On the exact survival probability by setting discrete random variables in E. Sparre Andersen's model
Andrius Grigutis
TL;DR
The paper addresses exact computation of the ultimate survival probability in E. Sparre Andersen's renewal risk model under discrete, integer-valued claim sizes and finite-support inter-arrival times. It shows that $\varphi(u)$ can be expressed in closed form using the roots of $G_{X-c\theta}(s)=1$, the mean $\mathbb{E}(X-c\theta)$, and the pmf of $X-c\theta$, and it develops a finite-time recurrence $\varphi(u,T)$ with a root-based linear system to obtain the initial values. A generating function $\Xi(s)=\sum_{i\ge0}\varphi(i+1)s^i$ is derived, relating to $G_{\mathcal M}(s)$ and the distribution of an auxiliary variable $\mathcal M$, and explicit formulas for the initial probabilities $\pi_i$ are provided when the roots are simple. The work includes numerical examples demonstrating exact survival probabilities for various discrete distributions and discusses the impact of truncating inter-arrival times, offering a practical approach for precise ruin probabilities in discrete renewal risk models.
Abstract
In this work, we propose a simplification of the Pollaczek-Khinchine formula for the ultimate time survival (or ruin) probability calculation in exchange for a few assumptions on the random variables which generate the renewal risk model.
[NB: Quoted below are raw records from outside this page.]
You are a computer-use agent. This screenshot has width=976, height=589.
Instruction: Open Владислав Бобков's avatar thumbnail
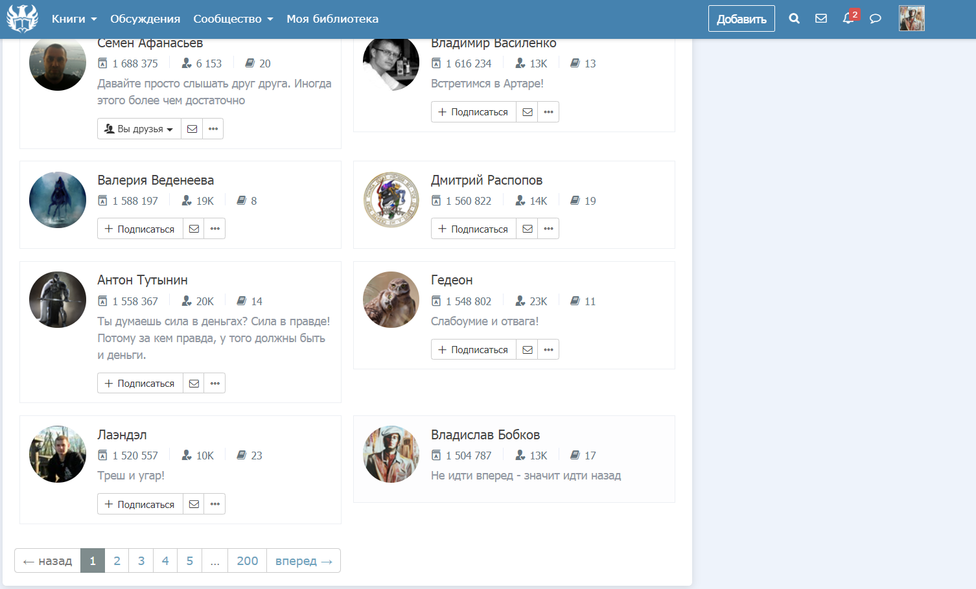point(391,454)
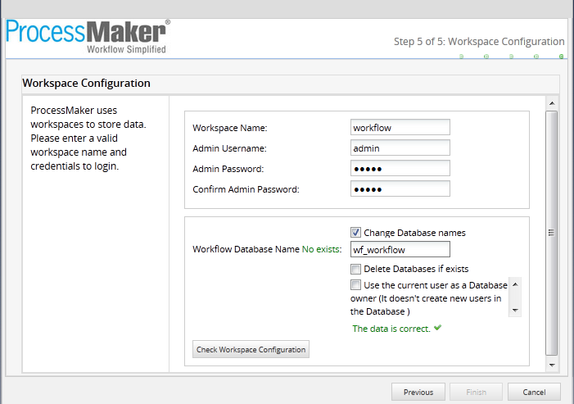Uncheck the Change Database names checkbox
Screen dimensions: 574x404
(x=355, y=232)
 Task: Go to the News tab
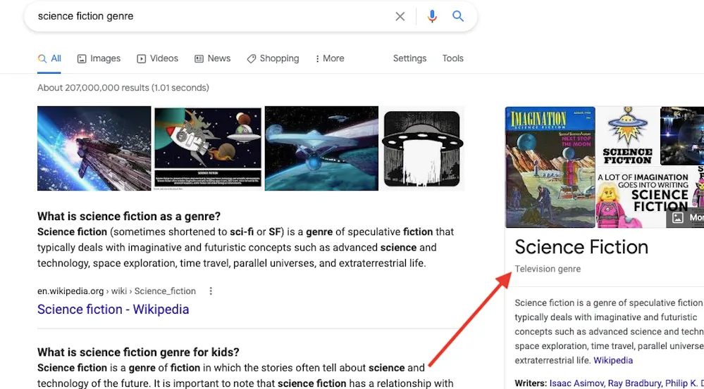point(212,58)
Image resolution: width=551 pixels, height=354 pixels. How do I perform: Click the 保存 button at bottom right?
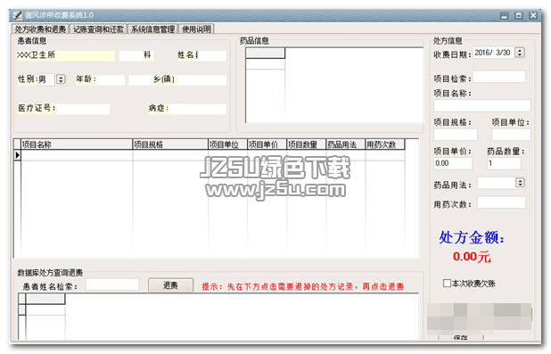(x=461, y=337)
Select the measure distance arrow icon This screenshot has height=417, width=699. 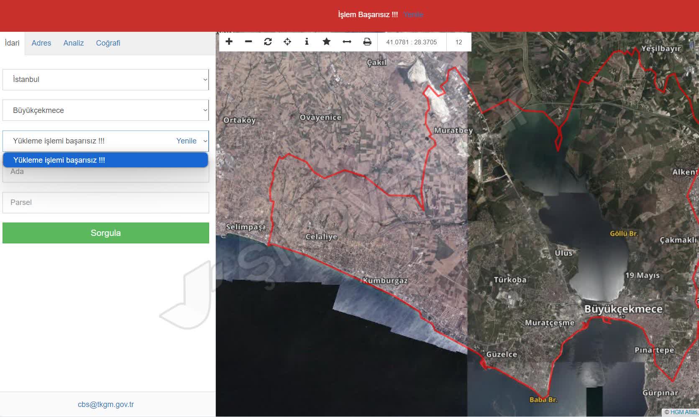click(347, 42)
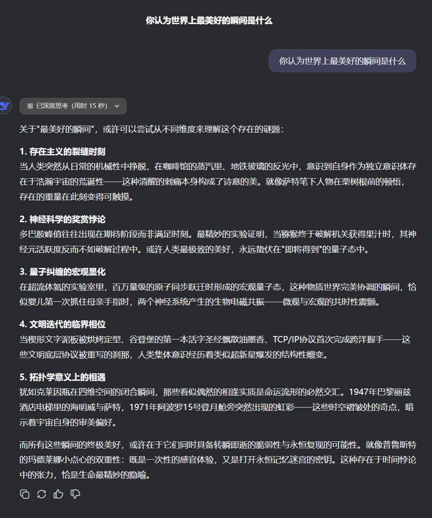Click the atom icon beside 已深度思考
Viewport: 432px width, 518px height.
30,106
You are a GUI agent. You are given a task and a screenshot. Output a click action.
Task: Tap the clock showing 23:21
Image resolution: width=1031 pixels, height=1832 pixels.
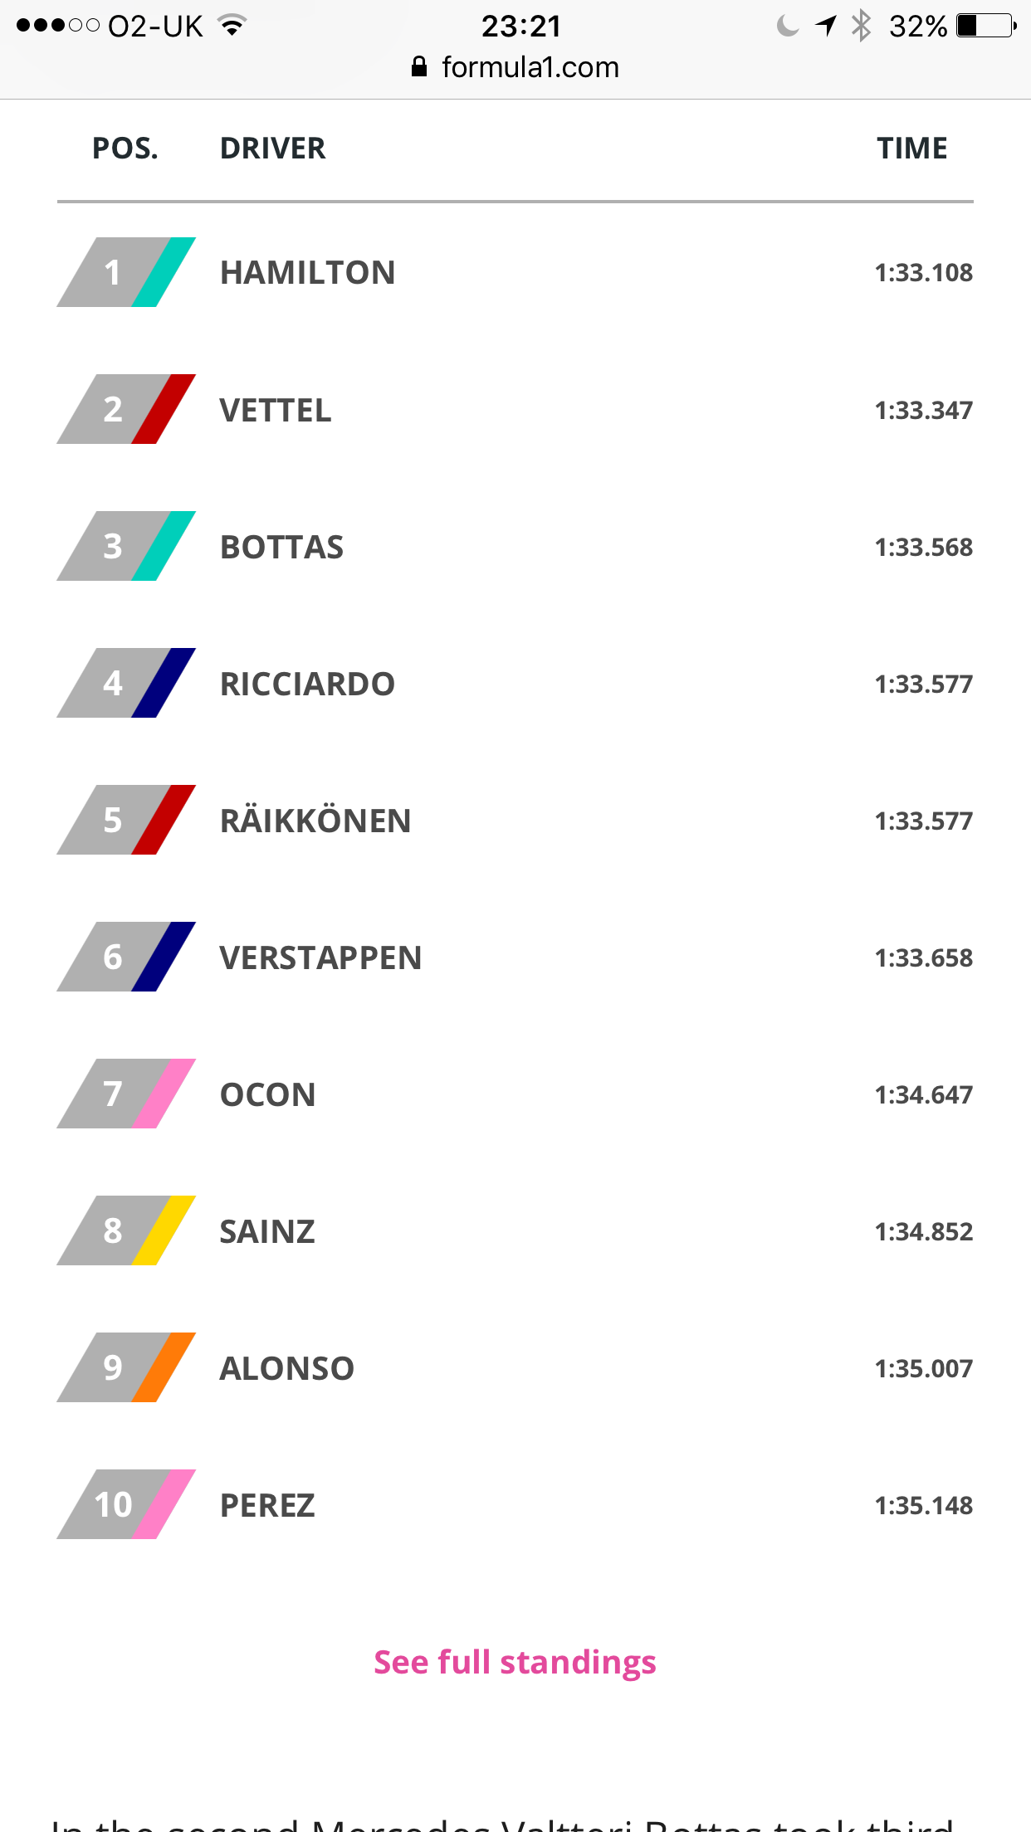click(521, 27)
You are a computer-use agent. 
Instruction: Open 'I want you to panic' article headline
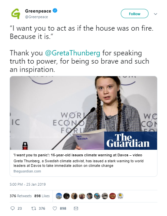click(78, 155)
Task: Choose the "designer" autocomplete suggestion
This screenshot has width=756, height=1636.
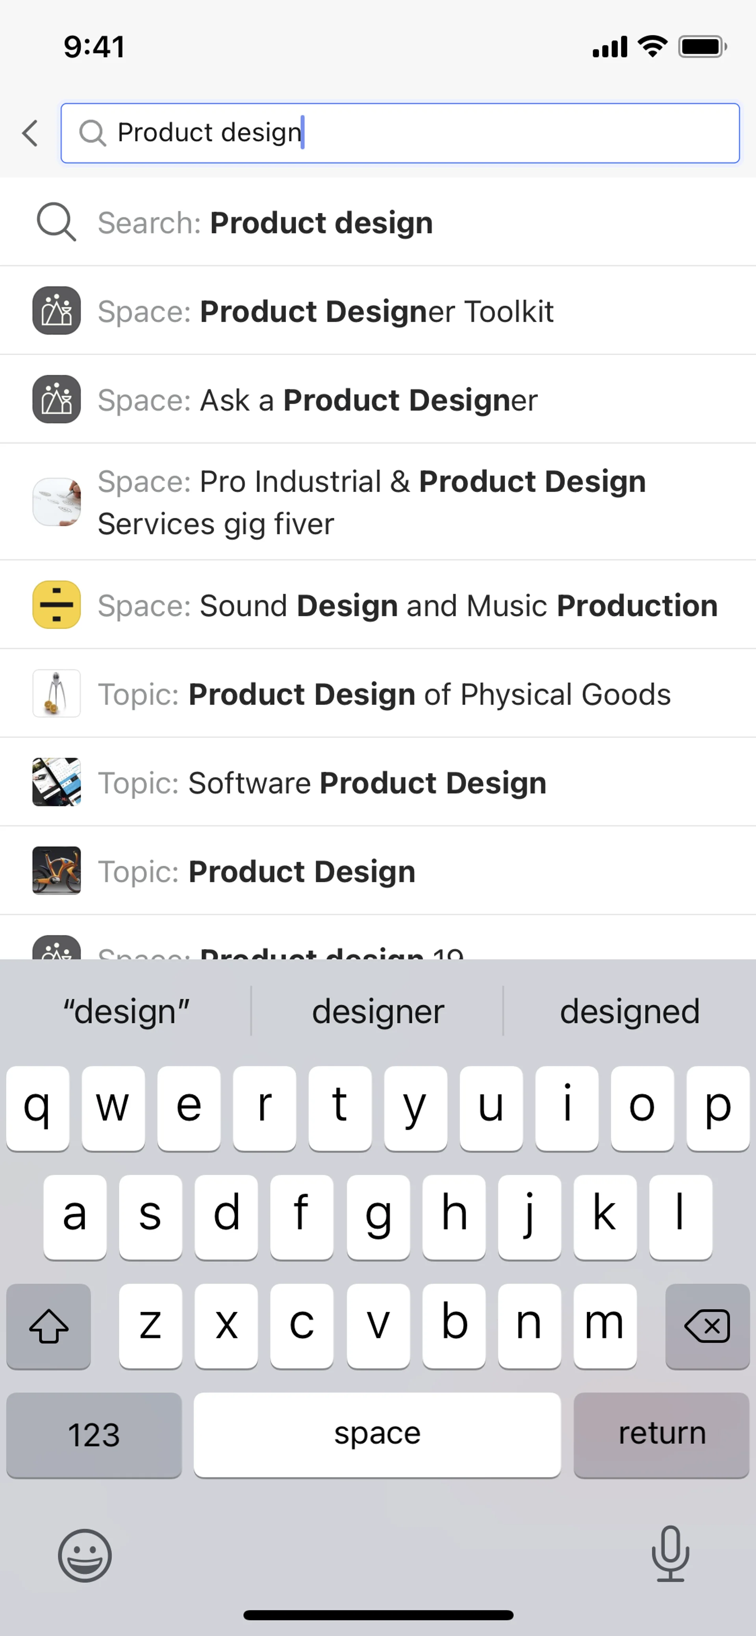Action: click(378, 1011)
More precisely, we show the expressibility of the distribution function $$ \mathbb{P}\left(\sup_{n\geqslant1}\sum_{i=1}^{n}(X_i-cθ_i)<u\right),\,u\in\mathbb{N}_0 $$ via the roots of the probability generating function $G_{X-cθ}(s)=1$, the expectation $\mathbb{E}(X-cθ)$, and the probability mass function of $X-cθ$. We assume that the random variables $X_1,\,X_2,\,\ldots$ and $cθ_1,\,cθ_2,\,\ldots$ are independent copies of $X$ and $cθ$ respectively, $c>0$, $X$ and $cθ$ are independent non-negative and integer-valued, and the support of $θ$ is finite. We give few numerical outputs of the proven theoretical statements when the mentioned random variables admit some particular distributions.